--- begin Given data ---

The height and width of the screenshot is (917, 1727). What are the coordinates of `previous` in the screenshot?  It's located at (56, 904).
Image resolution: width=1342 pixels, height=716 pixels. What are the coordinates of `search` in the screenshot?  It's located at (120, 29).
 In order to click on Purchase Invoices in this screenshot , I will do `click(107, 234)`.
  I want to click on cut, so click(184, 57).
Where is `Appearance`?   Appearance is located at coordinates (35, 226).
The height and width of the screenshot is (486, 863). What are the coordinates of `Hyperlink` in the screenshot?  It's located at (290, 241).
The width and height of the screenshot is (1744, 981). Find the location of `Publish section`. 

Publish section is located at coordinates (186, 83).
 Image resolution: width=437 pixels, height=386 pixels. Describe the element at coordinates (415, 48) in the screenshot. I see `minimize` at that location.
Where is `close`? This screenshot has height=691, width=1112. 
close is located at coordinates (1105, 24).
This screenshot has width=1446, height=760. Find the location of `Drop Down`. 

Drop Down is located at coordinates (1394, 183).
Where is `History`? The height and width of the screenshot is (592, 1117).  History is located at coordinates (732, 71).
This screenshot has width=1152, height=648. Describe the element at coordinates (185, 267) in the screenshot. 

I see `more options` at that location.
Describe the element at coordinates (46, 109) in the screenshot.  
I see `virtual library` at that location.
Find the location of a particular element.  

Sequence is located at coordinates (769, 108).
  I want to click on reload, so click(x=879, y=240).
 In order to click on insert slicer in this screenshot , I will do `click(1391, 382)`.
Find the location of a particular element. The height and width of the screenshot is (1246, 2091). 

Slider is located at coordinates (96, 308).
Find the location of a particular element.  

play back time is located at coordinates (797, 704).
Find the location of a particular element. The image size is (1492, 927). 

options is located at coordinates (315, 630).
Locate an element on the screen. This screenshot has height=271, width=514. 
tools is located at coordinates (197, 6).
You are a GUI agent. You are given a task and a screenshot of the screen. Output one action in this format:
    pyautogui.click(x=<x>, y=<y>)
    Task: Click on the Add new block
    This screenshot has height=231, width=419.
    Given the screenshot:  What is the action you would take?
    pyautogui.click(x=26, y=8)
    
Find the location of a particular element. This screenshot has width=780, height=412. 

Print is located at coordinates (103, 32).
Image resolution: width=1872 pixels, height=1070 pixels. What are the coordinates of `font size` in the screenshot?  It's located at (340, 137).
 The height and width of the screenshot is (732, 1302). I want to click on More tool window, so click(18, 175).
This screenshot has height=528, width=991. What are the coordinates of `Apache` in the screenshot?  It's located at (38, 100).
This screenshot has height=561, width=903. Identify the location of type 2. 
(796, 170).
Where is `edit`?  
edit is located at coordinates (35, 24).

--- end Given data ---

◆ **Work instructions**
Retype the records word for word, starting at the line that contains "This screenshot has height=528, width=991." and continuing through the last line of the records.

◆ **Solved exercise**
This screenshot has height=528, width=991. What are the coordinates of `Apache` in the screenshot?  It's located at (38, 100).
This screenshot has height=561, width=903. Identify the location of type 2. 
(796, 170).
Where is `edit`?  
edit is located at coordinates (35, 24).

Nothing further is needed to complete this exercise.